From this review, it appears that drug-sIgE antibody testing can provide useful information, but can rarely be applied as a solitary diagnostic test to exclude or document IDHR, as these tests lack absolute predictive values. For β-lactam determinants, the main issue is low sensitivity, which could not be increased without significant loss of specificity [29]. For NMBA, drug-sIgE tests seem to attain acceptable sensitivity and specificity, provided drug-specific cut-offs are applied [65, 91]. Although quantification of sIgE to morphine appears a reliable biomarker of sensitization to tertiary and quaternary ammonium structures, IgE reactivity to this compound in general and in an allergic population is as high as 5–10%. Therefore, the test should not be applied in isolation to diagnose IDHR to NMBA or opiates. With respect to the unsatisfactory sensitivity of some tests, it has been argued that this observation relates to the time interval elapsed between the acute reaction and testing. Although we agree that late testing can result in lower sensitivity, we do not adhere to the recommendation of the European Network on Drug Allergy and European Academy of Allergy and Clinical Immunology (ENDA/EAACI) Drug Allergy Interest Group. Based upon a single publication about negativation of sIgE to β-lactam antibiotics [26], in their position paper [107], further use of drug-sIgE is dissuaded when the time interval exceeds 3 years. However, this is not our experience [68], and drug-sIgE may persist as long as 5–30 years [108, 109]. With respect to the low specificity of some tests, it is re-emphasized that correct interpretation of sIgE results requires taking into account total IgE values [29, 65, 91]. Whether the introduction of sIgE/total IgE ratios increases specificity [29] remains to be confirmed.
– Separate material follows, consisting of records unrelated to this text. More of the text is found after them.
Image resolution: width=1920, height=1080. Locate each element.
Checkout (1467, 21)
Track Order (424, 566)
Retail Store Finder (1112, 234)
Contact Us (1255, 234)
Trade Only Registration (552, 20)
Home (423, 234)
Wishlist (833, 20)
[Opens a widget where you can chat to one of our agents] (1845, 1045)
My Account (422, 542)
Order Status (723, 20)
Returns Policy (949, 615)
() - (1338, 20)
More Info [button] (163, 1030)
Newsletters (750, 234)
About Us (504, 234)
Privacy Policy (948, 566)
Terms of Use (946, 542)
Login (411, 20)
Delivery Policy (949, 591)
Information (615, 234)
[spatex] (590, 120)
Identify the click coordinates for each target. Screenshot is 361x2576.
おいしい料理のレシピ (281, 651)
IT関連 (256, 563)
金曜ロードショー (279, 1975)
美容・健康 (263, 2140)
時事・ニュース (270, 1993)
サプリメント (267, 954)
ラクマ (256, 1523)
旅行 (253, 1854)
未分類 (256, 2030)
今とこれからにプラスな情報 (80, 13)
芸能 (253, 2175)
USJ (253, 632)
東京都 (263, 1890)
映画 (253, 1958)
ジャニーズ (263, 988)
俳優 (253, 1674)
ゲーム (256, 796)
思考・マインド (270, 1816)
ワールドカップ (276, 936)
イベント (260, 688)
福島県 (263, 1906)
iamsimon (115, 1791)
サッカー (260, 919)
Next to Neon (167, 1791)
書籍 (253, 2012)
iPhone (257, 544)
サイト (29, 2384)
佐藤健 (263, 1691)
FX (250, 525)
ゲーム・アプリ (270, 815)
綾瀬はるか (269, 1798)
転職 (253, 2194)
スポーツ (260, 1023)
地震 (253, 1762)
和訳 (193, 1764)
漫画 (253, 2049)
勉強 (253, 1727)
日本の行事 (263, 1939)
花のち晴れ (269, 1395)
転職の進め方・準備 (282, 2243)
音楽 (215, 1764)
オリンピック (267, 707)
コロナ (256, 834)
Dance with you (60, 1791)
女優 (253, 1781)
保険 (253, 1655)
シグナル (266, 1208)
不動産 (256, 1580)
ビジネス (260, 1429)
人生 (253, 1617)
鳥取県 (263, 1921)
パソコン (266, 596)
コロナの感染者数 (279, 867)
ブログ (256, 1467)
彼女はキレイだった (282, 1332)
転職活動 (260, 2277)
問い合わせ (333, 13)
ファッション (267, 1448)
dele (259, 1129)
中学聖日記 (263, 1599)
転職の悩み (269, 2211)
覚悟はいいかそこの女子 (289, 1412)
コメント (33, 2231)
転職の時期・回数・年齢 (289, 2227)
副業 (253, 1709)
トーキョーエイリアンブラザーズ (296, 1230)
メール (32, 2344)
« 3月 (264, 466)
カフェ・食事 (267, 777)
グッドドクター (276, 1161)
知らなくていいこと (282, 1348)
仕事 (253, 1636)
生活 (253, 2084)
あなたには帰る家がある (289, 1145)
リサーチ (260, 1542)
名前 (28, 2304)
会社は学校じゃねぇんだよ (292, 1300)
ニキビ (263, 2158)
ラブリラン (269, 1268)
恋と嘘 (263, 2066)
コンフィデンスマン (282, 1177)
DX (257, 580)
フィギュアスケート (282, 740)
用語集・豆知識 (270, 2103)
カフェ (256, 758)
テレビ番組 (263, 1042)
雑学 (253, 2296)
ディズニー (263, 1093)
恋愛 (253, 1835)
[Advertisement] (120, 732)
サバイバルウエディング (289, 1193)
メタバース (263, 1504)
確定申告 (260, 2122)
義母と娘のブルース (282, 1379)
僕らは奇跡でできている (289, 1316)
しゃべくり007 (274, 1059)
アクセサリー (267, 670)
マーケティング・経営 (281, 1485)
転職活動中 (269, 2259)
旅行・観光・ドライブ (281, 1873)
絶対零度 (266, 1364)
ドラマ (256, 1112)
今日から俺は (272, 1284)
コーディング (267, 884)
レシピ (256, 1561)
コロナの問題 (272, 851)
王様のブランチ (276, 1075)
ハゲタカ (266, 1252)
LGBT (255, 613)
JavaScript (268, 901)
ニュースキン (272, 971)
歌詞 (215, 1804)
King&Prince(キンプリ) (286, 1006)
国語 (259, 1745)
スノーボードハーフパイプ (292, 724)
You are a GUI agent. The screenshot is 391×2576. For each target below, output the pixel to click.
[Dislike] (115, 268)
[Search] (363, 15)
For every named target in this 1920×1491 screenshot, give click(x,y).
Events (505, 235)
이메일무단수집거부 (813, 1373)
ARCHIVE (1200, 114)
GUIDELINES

Since the earliest days of BAT, it was obvious that this technique would become an asset in the diagnostic instrumentation to document IDHR, particularly when diagnosis cannot be established by other means. However, additional collaborative large-scale studies are needed to verify whether BAT lives up to its promise, to optimize and harmonize the protocols, to avoid instigation of cynicism and scepticism, and to enable and justify its entrance in routine diagnostic application.